→ WORK TO BE COMPLETED: Each record that follows goes into your reply unchanged; the pictures do not.

──────── GIVEN RECORDS ────────

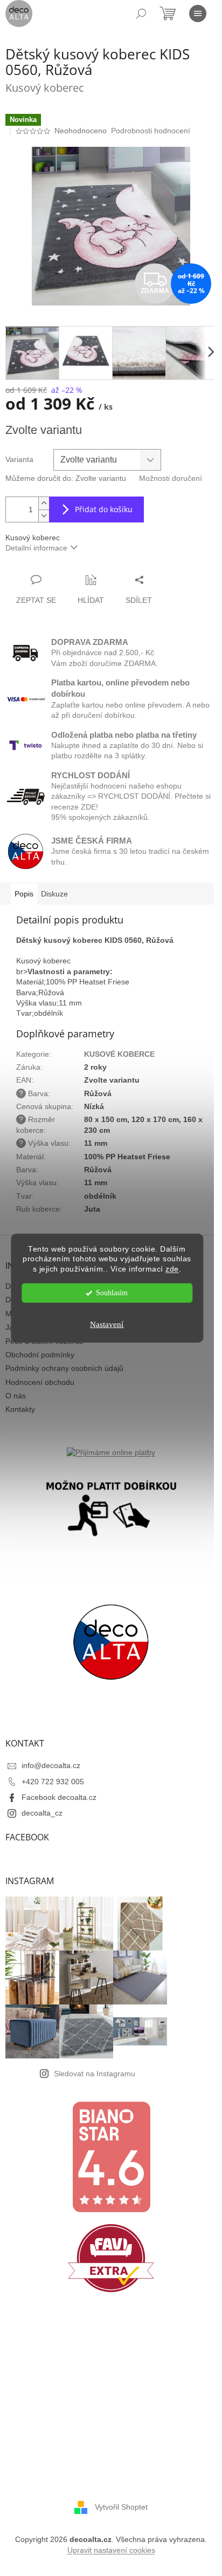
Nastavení (106, 1324)
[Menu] (198, 13)
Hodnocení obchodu (39, 1382)
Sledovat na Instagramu (94, 2073)
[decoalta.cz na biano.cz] (111, 2157)
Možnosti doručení (170, 478)
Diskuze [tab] (54, 893)
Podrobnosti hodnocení (150, 130)
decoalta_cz (42, 1813)
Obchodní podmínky (39, 1354)
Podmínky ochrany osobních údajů (64, 1368)
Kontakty (20, 1409)
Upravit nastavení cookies (111, 2550)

────────

→ EXERCISE ANSWER:
Nastavení (106, 1324)
[Menu] (198, 13)
Hodnocení obchodu (39, 1382)
Sledovat na Instagramu (94, 2073)
[decoalta.cz na biano.cz] (111, 2157)
Možnosti doručení (170, 478)
Diskuze [tab] (54, 893)
Podrobnosti hodnocení (150, 130)
decoalta_cz (42, 1813)
Obchodní podmínky (39, 1354)
Podmínky ochrany osobních údajů (64, 1368)
Kontakty (20, 1409)
Upravit nastavení cookies (111, 2550)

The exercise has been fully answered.